Mantan Technical Analyst PT Panin Sekuritas Tbk ini menambahkan, jika kondisi ekonomi domestik terus membaik dan tingkat inflasi mulai menurun, bank sentral sangat mungkin mempertimbangkan untuk menurunkan suku bunga acuan.
"Sangat mungkin (suku bunga acuan) turun, karena langkah pertama adalah mengimbangi The Fed, selebihnya adalah faktor dari dalam negeri," kata William.
Sebelumnya, BI memutuskan untuk menaikkan suku bunga acuan sebesar 25 basispoin (bps) dari level 5,75% ke level 6%. Kebijakan ini ditetapkan untuk memperkuat stabilisasi nilai tukar rupiah dari dampak tingginya ketidakpastian global.
“Rapat Dewan Gubernur BI pada 18-19 Oktober 2023 memutuskan untuk menaikkan BI seven days reverse repo rate (BI7DRR) sebesar 6%, suku bunga deposit facility sebesar 5,25% dan suku bunga lending facility sebesar 6,75%," ujar Gubernur Bank Indonesia Perry Warjiyo dalam konferensi pers usai Rapat Dewan Gubernur, Kamis (19/10).
Perry menjelaskan, selain memperkuat stabilisasi rupiah, kenaikan suku bunga juga dilakukan sebagai langkah pencegahan di masa mendatang untuk memitigasi dampak terjadinya inflasi barang impor. "Sehingga inflasi tetap terkendali dalam sasaran 3% plus minus 1% pada 2023 dan 2,5% plis minus 1% pada 2024," kata Perry.
Dalam pertemuan dewan rapat kebijakan bank sentral AS atau Federal Open Market Committee (FOMC) pekan lalu, The Fed mengisyaratkan akan memperlambat kenaikan suku bunga.

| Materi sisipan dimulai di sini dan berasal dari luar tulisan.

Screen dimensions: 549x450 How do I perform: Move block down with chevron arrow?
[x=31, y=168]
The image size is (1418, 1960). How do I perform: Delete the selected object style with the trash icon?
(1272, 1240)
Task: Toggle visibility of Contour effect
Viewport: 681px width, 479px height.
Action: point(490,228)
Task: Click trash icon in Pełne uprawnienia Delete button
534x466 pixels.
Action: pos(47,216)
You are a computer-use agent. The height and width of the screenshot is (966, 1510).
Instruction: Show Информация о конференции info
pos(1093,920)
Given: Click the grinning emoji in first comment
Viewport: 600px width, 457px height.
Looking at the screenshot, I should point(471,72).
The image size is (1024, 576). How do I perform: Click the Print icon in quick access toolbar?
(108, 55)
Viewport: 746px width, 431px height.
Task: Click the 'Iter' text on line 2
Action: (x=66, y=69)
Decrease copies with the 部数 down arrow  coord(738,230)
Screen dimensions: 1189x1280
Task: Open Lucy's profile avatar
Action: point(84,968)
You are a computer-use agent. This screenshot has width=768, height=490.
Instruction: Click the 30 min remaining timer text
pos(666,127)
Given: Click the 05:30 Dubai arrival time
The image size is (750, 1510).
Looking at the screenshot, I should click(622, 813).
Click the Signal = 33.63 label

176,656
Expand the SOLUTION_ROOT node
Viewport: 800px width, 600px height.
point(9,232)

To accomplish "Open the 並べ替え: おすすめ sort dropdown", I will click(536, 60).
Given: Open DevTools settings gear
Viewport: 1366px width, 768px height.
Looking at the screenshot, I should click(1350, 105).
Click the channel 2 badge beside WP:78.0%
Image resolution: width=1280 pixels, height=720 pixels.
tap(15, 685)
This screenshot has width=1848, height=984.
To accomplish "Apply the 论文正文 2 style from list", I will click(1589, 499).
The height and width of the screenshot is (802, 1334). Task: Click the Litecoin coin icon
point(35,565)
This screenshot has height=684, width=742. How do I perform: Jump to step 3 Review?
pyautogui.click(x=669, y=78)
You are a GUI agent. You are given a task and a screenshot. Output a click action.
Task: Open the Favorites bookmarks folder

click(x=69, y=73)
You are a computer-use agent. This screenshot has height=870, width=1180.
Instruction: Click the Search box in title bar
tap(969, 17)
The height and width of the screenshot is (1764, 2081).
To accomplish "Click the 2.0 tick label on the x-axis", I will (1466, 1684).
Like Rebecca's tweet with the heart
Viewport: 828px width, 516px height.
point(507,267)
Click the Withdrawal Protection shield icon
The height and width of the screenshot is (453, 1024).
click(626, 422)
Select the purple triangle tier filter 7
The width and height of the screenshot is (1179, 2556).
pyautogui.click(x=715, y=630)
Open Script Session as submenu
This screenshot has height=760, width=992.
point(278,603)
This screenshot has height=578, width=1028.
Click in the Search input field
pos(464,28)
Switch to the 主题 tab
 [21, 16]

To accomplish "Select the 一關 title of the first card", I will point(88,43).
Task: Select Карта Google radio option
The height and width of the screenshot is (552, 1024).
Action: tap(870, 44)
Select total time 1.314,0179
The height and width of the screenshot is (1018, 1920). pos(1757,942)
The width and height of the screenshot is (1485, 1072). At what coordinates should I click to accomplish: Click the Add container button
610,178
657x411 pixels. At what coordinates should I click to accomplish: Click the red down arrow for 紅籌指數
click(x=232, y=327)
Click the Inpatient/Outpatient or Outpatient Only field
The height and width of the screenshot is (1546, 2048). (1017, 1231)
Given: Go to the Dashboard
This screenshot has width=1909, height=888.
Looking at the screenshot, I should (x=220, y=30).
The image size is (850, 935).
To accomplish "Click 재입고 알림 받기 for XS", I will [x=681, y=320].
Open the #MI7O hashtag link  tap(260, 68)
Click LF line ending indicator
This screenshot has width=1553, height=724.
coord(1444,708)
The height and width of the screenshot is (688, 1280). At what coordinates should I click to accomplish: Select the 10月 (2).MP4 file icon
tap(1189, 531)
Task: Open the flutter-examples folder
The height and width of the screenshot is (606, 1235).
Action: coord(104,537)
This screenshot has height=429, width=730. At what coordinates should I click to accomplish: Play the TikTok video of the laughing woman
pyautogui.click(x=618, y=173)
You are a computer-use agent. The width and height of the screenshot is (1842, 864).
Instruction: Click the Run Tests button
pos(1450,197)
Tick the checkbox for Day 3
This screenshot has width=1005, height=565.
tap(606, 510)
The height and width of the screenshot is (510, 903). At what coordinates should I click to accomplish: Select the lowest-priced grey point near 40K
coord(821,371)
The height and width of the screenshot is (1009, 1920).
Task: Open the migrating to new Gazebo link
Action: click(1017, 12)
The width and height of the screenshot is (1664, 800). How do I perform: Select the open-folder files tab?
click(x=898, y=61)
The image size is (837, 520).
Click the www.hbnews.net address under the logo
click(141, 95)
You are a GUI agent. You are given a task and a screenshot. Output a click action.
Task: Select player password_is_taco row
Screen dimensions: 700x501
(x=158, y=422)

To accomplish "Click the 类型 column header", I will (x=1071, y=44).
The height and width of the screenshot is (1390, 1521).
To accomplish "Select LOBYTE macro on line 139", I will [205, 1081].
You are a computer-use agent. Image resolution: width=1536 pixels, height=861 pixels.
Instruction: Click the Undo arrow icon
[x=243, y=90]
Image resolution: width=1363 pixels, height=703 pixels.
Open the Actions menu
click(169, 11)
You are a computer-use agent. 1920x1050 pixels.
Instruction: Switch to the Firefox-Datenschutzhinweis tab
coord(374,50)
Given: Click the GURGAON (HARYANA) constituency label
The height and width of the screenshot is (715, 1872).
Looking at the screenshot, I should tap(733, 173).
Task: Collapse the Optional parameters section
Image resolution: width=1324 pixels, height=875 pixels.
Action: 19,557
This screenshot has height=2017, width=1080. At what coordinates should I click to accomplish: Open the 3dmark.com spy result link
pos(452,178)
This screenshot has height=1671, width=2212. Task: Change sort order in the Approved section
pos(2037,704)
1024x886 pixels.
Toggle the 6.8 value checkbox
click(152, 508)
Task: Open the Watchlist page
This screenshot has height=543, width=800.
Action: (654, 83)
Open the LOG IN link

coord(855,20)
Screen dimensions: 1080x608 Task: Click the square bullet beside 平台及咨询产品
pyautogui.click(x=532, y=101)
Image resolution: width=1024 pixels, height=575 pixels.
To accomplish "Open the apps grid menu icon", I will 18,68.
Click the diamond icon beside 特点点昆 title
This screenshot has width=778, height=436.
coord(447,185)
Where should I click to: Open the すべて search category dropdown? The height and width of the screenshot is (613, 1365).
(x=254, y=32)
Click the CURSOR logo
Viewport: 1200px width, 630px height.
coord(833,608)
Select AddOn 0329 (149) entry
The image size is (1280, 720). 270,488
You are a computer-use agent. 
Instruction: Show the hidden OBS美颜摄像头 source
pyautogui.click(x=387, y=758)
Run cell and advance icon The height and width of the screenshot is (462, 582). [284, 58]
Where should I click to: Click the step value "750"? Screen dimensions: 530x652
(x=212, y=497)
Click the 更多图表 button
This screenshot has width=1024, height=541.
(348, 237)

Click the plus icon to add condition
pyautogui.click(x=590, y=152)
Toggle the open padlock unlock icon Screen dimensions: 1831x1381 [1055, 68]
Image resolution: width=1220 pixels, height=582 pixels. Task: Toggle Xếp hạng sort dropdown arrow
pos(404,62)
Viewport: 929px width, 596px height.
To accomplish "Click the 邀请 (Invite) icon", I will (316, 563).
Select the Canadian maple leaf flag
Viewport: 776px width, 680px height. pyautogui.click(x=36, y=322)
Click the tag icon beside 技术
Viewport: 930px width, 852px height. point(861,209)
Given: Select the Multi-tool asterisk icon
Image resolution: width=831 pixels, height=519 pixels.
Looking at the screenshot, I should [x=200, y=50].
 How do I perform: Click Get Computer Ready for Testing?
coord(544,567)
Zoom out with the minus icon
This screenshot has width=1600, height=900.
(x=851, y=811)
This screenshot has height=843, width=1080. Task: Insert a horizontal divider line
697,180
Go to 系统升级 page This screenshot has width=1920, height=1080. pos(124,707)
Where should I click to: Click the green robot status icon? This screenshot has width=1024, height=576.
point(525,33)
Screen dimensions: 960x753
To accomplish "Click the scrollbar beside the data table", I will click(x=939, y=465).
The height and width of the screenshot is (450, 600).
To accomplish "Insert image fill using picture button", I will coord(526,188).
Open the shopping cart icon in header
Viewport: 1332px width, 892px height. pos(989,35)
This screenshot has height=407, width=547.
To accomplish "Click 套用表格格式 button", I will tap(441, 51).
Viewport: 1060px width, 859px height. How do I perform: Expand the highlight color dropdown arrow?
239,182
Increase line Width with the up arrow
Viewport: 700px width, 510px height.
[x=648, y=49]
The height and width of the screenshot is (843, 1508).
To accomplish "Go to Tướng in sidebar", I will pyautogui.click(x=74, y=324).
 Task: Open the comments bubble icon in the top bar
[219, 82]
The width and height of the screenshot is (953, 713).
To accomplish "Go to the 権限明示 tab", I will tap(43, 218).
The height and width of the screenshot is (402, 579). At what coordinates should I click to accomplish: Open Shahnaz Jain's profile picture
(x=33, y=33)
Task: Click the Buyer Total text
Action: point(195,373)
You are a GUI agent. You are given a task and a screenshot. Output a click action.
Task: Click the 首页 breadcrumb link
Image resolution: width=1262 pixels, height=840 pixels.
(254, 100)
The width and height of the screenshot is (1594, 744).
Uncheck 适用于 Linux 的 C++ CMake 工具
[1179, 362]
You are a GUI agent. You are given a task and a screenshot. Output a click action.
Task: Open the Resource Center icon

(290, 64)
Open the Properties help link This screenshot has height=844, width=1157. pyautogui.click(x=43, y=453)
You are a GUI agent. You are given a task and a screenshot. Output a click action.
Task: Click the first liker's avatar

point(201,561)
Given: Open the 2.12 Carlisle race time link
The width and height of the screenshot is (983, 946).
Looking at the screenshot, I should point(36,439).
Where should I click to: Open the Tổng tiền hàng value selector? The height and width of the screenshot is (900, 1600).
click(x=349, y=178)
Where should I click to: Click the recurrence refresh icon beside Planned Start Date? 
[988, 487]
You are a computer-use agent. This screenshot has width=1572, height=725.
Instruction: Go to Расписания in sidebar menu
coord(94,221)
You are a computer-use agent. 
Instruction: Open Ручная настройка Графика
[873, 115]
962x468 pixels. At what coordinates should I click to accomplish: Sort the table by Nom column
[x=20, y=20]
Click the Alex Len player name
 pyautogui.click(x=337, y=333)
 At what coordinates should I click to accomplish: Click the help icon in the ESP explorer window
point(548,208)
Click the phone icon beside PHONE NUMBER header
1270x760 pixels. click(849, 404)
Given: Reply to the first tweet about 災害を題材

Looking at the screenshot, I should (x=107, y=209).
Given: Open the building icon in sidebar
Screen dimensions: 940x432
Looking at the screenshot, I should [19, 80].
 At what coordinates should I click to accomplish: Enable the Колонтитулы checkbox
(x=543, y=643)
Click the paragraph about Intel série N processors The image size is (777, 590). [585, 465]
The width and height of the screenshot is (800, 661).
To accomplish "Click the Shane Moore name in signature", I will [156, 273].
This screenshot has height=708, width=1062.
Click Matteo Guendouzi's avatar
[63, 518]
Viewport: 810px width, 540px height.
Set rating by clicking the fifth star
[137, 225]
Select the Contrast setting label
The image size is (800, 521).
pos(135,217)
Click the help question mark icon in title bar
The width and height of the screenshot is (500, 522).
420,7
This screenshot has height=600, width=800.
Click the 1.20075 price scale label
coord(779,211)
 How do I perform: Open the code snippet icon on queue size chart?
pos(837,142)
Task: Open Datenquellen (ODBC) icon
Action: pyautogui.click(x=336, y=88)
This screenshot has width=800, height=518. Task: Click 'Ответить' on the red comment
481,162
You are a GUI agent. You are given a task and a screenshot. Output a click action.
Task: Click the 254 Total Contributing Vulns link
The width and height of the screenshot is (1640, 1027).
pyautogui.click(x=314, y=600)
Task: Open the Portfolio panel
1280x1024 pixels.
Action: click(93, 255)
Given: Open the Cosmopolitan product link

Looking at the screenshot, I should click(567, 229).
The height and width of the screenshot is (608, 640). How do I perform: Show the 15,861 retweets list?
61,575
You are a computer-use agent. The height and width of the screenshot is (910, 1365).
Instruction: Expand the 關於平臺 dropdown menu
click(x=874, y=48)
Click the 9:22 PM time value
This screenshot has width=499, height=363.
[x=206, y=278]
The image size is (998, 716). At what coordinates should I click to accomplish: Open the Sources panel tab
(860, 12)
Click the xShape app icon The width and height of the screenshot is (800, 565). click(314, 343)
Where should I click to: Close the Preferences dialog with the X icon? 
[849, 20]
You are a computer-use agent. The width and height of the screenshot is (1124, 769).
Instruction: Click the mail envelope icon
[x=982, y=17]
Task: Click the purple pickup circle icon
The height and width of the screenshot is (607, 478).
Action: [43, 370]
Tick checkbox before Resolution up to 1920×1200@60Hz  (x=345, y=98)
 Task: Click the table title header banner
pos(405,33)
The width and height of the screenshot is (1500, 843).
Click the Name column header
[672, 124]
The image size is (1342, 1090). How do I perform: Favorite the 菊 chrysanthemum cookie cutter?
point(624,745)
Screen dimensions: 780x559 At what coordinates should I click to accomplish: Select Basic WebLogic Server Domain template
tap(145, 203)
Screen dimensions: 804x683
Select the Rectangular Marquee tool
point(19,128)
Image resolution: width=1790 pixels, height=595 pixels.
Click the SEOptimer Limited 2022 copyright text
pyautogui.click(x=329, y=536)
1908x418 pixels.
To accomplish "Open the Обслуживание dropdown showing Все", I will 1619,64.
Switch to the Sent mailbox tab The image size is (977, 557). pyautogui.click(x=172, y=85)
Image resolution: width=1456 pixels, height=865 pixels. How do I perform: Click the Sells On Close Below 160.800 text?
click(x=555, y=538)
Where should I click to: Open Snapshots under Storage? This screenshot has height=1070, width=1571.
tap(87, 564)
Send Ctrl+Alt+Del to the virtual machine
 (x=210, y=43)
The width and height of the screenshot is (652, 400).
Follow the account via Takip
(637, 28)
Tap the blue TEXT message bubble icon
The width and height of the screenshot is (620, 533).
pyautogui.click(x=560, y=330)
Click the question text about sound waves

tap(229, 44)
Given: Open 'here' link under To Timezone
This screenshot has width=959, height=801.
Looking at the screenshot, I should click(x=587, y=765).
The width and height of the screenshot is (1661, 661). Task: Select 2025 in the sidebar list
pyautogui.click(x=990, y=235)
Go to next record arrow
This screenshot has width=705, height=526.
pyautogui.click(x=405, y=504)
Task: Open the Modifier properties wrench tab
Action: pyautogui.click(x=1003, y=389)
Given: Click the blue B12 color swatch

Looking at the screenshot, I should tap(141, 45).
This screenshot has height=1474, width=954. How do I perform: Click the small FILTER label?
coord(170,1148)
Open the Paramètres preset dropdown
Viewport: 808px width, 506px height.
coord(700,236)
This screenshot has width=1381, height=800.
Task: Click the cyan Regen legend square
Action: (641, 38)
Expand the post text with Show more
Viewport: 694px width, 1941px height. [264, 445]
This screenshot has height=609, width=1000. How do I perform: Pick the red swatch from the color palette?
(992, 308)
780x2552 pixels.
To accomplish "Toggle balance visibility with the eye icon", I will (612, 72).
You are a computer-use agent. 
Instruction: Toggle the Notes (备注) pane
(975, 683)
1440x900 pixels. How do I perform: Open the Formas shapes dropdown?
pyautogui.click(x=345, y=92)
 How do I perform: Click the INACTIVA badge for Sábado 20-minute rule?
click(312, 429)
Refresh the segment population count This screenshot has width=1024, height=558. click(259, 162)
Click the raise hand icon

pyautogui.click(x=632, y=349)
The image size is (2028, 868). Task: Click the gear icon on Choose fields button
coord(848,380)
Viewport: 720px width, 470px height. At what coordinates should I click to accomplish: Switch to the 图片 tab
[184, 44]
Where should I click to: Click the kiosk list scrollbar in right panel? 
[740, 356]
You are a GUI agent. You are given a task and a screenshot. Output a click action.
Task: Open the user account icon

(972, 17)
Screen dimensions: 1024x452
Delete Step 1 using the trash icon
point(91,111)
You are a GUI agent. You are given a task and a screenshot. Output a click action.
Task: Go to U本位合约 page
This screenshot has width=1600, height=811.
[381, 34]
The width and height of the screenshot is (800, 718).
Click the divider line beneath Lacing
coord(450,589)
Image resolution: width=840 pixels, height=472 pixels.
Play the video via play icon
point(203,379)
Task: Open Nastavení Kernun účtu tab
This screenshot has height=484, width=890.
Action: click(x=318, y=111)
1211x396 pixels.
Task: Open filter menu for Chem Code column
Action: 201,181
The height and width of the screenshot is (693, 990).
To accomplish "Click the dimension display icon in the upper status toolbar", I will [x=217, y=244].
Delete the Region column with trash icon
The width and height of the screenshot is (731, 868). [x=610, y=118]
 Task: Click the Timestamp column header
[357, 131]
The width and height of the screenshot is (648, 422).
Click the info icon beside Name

Kendati demikian, Ketua The Fed Jerome Powell secara eksplisit mengatakan bahwa pelonggaran kebijakan tidak akan dilakukan. "Kami tidak berbicara tentang penurunan suku bunga," kata Powell.
Bank sentral berpotensi baru akan menurunkan suku bunga pada Juni tahun depan. Menurut Satria, dengan suku bunga AS yang tetap tinggi pada level 5,5% di masa mendatang, pergerakan negara-negara berkembang akan tetap tertahan.